Mr. Justice Cardozo points out in Gully v. First National Bank, 1936, 299 U.S. 109, 112, 57 S.Ct. 96, 97, 81 L.Ed. 70, that, "To bring a case within the statute, a right or immunity created by the Constitution or laws of the United States must be an element, and an essential one, of the plaintiff's cause of action. * * * The right or immunity must be such that it will be supported if the Constitution or laws of the United States are given one construction or effect, and defeated if they receive another. * * * `A suit to enforce a right which takes its origin in the laws of the United States is not necessarily, or for that reason alone, one arising under those laws * * *'." See also Shulthis v. McDougal, 1912, 225 U.S. 561, 570, 32 S.Ct. 704, 56 L. Ed. 1205, Indian Lands; New Marshall Engine Co. v. Marshall Engine Co., 1912, 223 U.S. 473, 32 S.Ct. 238, 56 L.Ed. 513, dispute involving title to a patent.
There are analogies pointing to a lack of jurisdiction which we think are very strong. It is to be noted that patents, copyrights and trade-marks are all mentioned in the same statute and string along together. The law is perfectly clear that matters having to do with assignment of patents and the like do not fall into the jurisdiction of federal courts because patents are granted under federal and not state law.
Cases involving questions of title or assignment of patents in which no federal question was found: Luckett v. Delpark, Inc., 1926, 270 U.S. 496, 46 S.Ct. 397, 70 L.Ed. 703; Pratt v. Parish Gas Light Coke Company, 1897, 168 U.S. 255, 18 S.Ct. 62, 42 L.Ed. 458; Leaver v. Parker, 9 Cir., 1941, 121 F.2d 738; Laning v. National Ribbon Carbon Paper Mfg. Co., 7 Cir., 1942, 125 F.2d 565. Similarly, questions of copyright assignments or contractual rights based thereon do not give rise to federal jurisdiction. Scribner v. Straus, 1908, 210 U.S. 352, 28 S.Ct. 735, 52 L.Ed. 1094; Wells v. Universal Pictures Co., 2 Cir., 1948, 166 F.2d 690; Meredith v. Smith, 9 Cir., 1944, 145 F.2d 620; Danks v. Gordon, 2 Cir., 1921, 272 F. 821.
We find another analogy in the act dealing with preferred ship mortgages. The Federal Ship Mortgage Act of 1920, 46 U.S.C.A. §§ 911-984, 41 Stat. 1000, created a new type ship mortgage. The Act creating the new mortgage also spelled out in detail that federal jurisdiction was available for foreclosure. 46 U.S.C.A. § 951. It also provided an explicit manner of foreclosure covering such elements as notice, receivers, priorities, expenses and costs, etc. This demonstrates rather clearly that when Congress intends to make federal courts available for the foreclosure of mortgages created by federal law it knows how to do it.

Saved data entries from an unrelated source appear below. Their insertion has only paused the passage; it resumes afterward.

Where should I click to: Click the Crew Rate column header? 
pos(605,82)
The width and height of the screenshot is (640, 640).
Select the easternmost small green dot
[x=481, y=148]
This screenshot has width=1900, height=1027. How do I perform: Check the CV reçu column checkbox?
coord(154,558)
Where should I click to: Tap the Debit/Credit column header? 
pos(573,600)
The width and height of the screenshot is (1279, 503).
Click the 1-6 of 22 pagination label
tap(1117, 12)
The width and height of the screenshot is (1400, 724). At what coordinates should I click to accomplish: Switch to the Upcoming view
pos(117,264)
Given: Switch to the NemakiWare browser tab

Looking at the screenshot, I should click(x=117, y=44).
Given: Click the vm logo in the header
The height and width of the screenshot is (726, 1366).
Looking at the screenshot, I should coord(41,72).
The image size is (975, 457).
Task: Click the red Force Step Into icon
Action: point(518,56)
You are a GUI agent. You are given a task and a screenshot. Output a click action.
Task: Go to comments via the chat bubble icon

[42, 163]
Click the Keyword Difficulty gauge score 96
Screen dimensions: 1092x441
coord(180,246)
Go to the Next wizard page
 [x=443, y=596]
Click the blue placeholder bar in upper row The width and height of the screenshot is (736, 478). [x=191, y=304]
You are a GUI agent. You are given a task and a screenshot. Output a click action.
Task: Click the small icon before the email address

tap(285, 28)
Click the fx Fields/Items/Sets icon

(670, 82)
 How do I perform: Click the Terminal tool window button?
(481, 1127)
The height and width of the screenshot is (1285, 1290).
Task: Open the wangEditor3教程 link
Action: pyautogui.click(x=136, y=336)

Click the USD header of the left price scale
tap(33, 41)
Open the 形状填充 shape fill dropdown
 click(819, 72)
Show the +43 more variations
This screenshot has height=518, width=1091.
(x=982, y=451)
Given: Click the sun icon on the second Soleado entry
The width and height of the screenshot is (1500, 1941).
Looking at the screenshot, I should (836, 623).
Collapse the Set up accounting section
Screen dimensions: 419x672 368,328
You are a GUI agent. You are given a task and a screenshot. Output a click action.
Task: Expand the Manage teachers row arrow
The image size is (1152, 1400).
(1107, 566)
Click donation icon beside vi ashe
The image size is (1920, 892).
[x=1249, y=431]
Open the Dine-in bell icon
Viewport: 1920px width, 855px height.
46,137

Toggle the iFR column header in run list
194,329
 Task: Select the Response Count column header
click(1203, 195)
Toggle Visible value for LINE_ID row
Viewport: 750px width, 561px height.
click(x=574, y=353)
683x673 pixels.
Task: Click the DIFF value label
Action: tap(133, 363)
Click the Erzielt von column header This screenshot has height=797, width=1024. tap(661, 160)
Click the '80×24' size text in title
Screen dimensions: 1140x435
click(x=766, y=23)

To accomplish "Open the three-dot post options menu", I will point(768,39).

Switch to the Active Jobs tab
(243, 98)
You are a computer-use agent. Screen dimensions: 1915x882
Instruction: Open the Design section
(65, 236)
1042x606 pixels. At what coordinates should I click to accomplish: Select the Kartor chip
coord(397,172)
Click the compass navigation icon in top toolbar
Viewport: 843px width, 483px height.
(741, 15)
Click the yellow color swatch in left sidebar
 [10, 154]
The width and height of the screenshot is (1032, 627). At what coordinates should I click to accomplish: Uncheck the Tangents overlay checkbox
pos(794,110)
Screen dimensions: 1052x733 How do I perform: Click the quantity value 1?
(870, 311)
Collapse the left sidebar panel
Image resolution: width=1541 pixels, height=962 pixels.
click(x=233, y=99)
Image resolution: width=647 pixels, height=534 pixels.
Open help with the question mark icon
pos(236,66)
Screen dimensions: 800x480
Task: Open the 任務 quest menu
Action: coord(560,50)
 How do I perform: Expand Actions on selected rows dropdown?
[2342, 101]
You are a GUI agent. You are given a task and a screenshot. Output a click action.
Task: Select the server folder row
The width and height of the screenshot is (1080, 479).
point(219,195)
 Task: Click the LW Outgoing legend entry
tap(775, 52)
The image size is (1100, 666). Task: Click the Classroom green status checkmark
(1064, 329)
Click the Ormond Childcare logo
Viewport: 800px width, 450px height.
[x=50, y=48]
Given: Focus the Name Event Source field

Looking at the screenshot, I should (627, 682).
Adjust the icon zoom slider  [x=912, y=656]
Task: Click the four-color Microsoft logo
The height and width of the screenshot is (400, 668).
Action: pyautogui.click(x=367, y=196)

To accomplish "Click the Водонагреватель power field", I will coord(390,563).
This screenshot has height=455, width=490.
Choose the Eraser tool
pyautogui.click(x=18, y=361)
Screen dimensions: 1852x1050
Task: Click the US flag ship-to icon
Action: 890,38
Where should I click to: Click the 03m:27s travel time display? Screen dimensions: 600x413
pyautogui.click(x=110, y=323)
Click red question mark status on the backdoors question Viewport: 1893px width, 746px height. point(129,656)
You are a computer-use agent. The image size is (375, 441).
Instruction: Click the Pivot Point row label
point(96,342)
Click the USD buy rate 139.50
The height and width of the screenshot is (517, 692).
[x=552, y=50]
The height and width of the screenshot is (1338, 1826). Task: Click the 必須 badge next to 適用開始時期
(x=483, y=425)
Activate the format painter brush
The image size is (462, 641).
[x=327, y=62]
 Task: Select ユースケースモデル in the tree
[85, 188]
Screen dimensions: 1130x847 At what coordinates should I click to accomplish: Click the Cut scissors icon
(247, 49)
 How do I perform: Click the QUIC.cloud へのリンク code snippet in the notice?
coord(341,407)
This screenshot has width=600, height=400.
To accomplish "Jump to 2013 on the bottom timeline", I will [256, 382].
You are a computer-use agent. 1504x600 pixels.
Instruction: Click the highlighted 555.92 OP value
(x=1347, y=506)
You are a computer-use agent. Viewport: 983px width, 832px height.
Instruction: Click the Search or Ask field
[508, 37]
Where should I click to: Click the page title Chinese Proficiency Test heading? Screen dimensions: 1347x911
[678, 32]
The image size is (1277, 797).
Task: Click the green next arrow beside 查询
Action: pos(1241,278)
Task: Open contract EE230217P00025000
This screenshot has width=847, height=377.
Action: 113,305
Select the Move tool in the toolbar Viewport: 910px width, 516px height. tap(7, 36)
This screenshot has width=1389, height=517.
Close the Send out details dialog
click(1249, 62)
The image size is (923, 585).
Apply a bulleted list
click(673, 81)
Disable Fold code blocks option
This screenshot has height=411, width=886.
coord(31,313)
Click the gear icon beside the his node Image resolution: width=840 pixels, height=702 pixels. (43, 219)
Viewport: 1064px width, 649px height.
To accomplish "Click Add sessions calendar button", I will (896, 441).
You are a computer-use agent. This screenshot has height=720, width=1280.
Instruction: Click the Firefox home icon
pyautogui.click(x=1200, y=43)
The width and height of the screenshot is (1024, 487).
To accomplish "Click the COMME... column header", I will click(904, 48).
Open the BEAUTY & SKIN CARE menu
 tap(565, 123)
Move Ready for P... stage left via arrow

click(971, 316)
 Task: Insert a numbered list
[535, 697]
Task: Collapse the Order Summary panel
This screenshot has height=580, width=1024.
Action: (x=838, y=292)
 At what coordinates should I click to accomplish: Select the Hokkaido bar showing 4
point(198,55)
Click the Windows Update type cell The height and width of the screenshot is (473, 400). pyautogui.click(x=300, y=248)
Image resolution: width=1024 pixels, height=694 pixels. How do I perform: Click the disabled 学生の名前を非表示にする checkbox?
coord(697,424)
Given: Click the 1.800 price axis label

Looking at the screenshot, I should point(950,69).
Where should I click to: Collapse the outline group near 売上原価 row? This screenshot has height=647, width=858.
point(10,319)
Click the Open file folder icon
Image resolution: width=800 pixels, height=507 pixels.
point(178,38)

We think the conclusion is that, in addition to general statements of restriction on federal jurisdiction in the absence of a clear grant, all the analogies growing out of collateral matters having to do with rights created by federal law point to the absence of federal court authority here.
While decisions in state courts are not controlling in this case, we regard them as helpful and note that several New York and California state courts decisions support our own view. See Keiper v. Amico, 1940, 174 Misc. 211, 20 N.Y.S.2d 480; Pendleton v. Ferguson, 1940, 15 Cal.2d 319, 101 P.2d 81, 688; Davis v. Kittle Mfg. Co., 1933, 134 Cal.App. 254, 262, 25 P.2d 253.
We have not discussed, although the parties did, what remedies are applicable to a holder of this type of security in any California court. We have not discussed the matter because we do not think it is relevant. It seems to us, without thorough examination of the matter, that the appellee's fears of not being able to get enforcement are largely imaginary. But whether they are or not, federal jurisdiction does not arise because a party thinks it is desirable to get into federal court. In other words the adequacy or inadequacy of California remedies is quite another matter from the jurisdiction of a federal court to entertain foreclosure proceedings upon the mortgage of this intangible right.
The judgment of the district court will be reversed.